Frogs that got BioDomes without any chemicals didn’t do quite as well. The BioDome itself did promote some regeneration. The sleeve created stiffness and pressure at the wound site that seemed to spur growth, Murugan says. But frogs that got BioDome with drugs grew longer legs with thicker bones. They also had more blood vessels and nerves in the new limbs. Plus, their regrown limbs were more sensitive to touch.
“It’s actually remarkable that just a single treatment on one day can cause all this change,” she says. Frogs that didn’t get any treatment, meanwhile, grew spiky flaps at the wound site. These were basically stumps with no function.

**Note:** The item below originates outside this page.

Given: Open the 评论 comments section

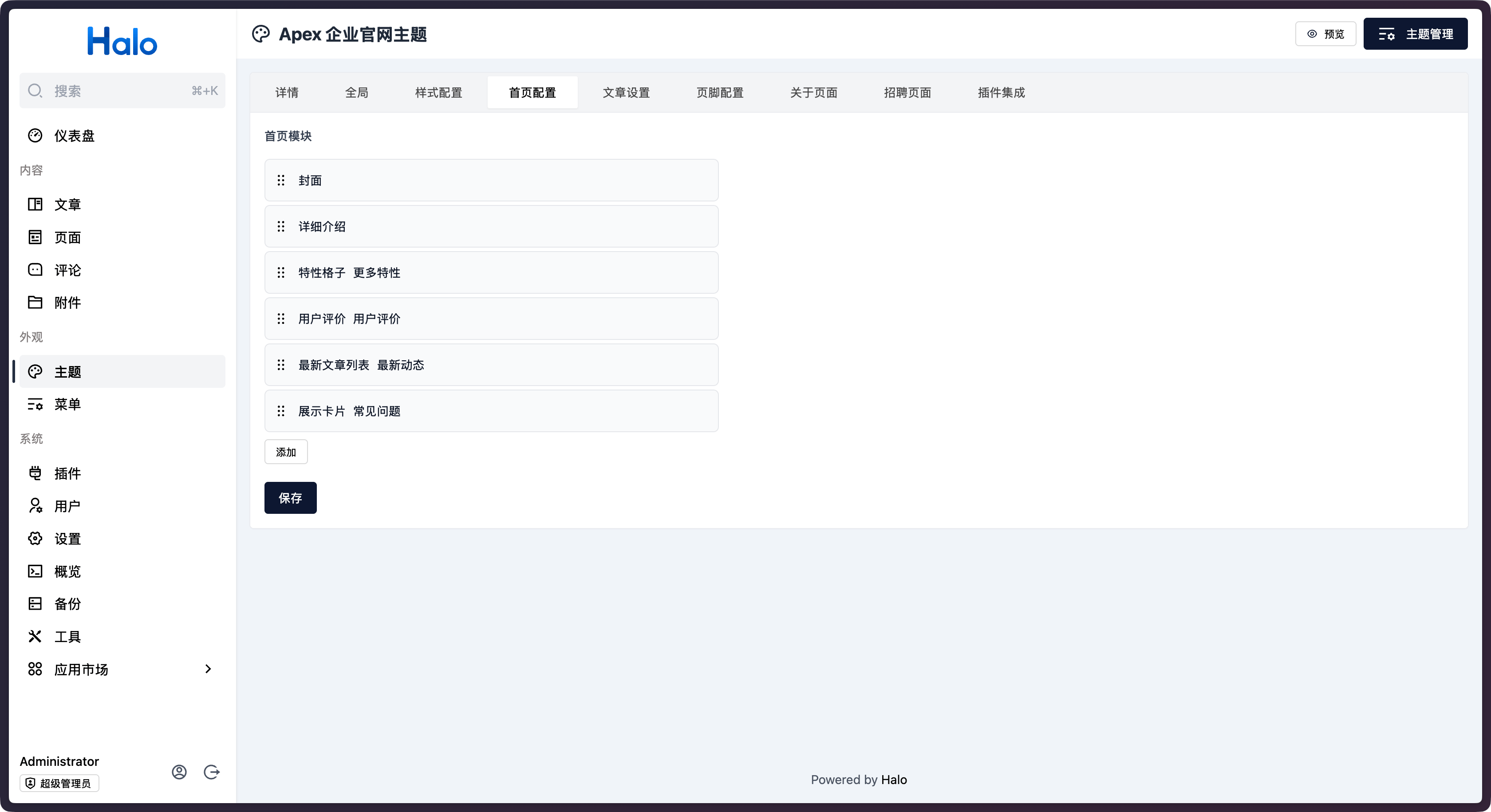Looking at the screenshot, I should tap(68, 270).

During 18 months following an amputation, frogs grew new limbs. (The site of each amputation is marked with dashed lines in the left column.) One-third of the frogs were in a “control” group and didn’t receive any treatment. Those frogs grew a spiky stump at the site of their amputation (one shown in the top row). Another third of the frogs received BioDome devices that covered their injury for 24 hours (middle row). The remaining frogs received the BioDome and a drug cocktail (bottom row). The last group grew the longest limbs with the biggest bones. Their limbs also had more blood vessels and nerves. And they developed legs with a paddle-like shape (yellow arrow) with toelike buds (blue arrow). The other groups, meanwhile, grew only spiky flaps (pink arrows).
Saving lives and limbs
This first attempt at using a chemical cocktail to coax limb regrowth is “a great start,” says John Barker. He’s an orthopedic researcher who did not take part in the new study. He recently retired from Goethe University Frankfurt in Germany. By tweaking the drug cocktail, he says, “there’s no end to what you could try.”

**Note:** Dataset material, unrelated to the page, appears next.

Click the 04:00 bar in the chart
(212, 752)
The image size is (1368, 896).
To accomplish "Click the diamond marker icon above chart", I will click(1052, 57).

Levin’s team has moved on to similar work in mice. These experiments use the same cocktail from the frog study along with new ones. Levin’s past research had shown electricity plays a role in shaping the growth of body parts. So he and his colleagues are adding compounds to the cocktail that alter the electrical state of cells.
Someday, scientists want to regrow human limbs and organs. Like frogs, human bodies know how to remake parts, Barker says. Kids younger than about 10, for example, can regrow lost fingertips. In health care, the possibility of “regeneration changes everything,” Barker adds. “Instead of treating symptoms, you could literally cure a disease.” Imagine regrowing heart tissue to replace damaged parts of the organ and improve heart function.
That, however, is a long way off. And mending hearts might actually be easier than remaking limbs. Several types of tissue must work together to build a limb. And there’s still much that researchers don’t know about how bodies form their parts.
“We don’t understand how collections of cells solve problems,” Levin says. How do cells decide what to build or even when to stop? Regenerating lost tissues “is going to require us to do much better about understanding that.”